Isabel Schnabel: Eine Eskalation der Krise in Italien wäre wegen der Größe der dortigen Volkswirtschaft noch viel gefährlicher. Wenn sich die ökonomische und finanzielle Lage in Italien verschlechtert und italienische Banken ins Wanken geraten, dürfte dies auf die gesamte Währungsunion ausstrahlen. Die Staatsverschuldung Italiens ist enorm hoch. Irgendwann kann ein Punkt erreicht sein, ab dem sich die Investoren an den Märkten schlicht weigern, dem Staat weiteres Geld zu leihen. Das Risiko eines Wiederaufflammens der Euro-Krise ist in den vergangenen Monaten daher deutlich gestiegen.

Laut EU-Kommission ist der Anteil der faulen Kredite in der EU im zweiten Quartal auf 3,4 Prozent gesunken. In Italien sind es aber immer noch zehn Prozent. Warum sind Italiens Banken vergleichsweise wacklig aufgestellt?
Weil sie es in den Jahren nach der Krise nur unzureichend geschafft haben, ihre Bilanzen zu bereinigen. Der Abbau der notleidenden Kredite ist eher schleppend verlaufen. Trübt sich die Konjunktur ein oder kommt es gar zu einer Rezession, dürften die Kreditausfälle wieder zunehmen. Schon jetzt sind die Märkte nervös: Wenn italienische Banken nachrangige Schulden – also besonders riskante Papiere – emittieren, müssen sie inzwischen hohe Risikoprämien zahlen. Außerdem sind die Banken in Italien stark mit dem Staat verflochten. Sie halten in erheblichem Umfang italienische Staatsanleihen, die Bestände haben sich in den vergangenen Monaten sogar weiter erhöht. Wenn sich andere Investoren beim Kauf der Anleihen zurückhalten, springen die Banken in die Bresche und stabilisieren den Anleihemarkt. Dieser Mechanismus ist allerdings mit erheblichen Risiken behaftet. Banken und Staat bilden geradezu eine Schicksalsgemeinschaft... 

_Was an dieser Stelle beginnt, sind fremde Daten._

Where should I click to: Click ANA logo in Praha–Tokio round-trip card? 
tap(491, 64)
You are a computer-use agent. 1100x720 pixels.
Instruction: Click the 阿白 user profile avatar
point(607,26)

… was auch dazu führt, dass die Politik alle Forderungen von Ökonomen ablehnt, die Privilegierung von Staatsanleihen bei den Eigenkapitalvorschriften aufzugeben. Gibt es hier eine Kompromisschance?
Man muss nicht generell das Halten von Staatsanleihen bestrafen, sie spielen ja durchaus eine wichtige Rolle im Finanzsystem. Aber wir müssen auf jeden Fall wegkommen von der starken Konzentration auf heimische Staatsanleihen.

Die italienische Regierung sagt: Wenn bei uns eine Bank kippt, schaffen wir die Rettung alleine, wir brauchen Europa nicht. Ist das politische Hybris oder ein realistisches Szenario?
Es gibt klare europäische Regeln zu staatlichen Beihilfen und Bankenabwicklungen. Diese gelten auch für Italien. Eine Bankenrettung wie damals während der Finanzkrise ist heute nicht mehr möglich. Und das ist auch gut so.

Könnte Italien am Ende die Währungsunion verlassen?
Das glaube ich nicht. Italien hat bei einem Austritt nur wenig zu gewinnen, aber viel zu verlieren. Die Zustimmung zu Europa ist in Italien zudem noch immer recht hoch. Allerdings ist derzeit nicht absehbar, wie der aktuelle Haushaltsstreit mit Brüssel endet. Wenn eine anti-europäische Stimmung entsteht, weil sich die Italiener von Europa schlecht behandelt fühlen, dann ist vieles denkbar.

Wie bewerten Sie die jüngsten Beschlüsse der Eurogruppe?  Inwieweit können die angestrebten Reformen eine neuerliche Krise verhindern?
Die Beschlüsse gehen in die richtige Richtung. Der Rettungsfonds ESM wird gestärkt und die Schlagkraft des Bankenabwicklungsfonds erhöht. Von Bedeutung sind auch die Bestrebungen, die Restrukturierung von Staatsanleihen zu erleichtern. Keinerlei Fortschritte gab es hingegen bei den Themen Europäische Einlagensicherung und Entprivilegierung von Staatsanleihen. Beide wären aber wesentlich, um den Euroraum zu stabilisieren.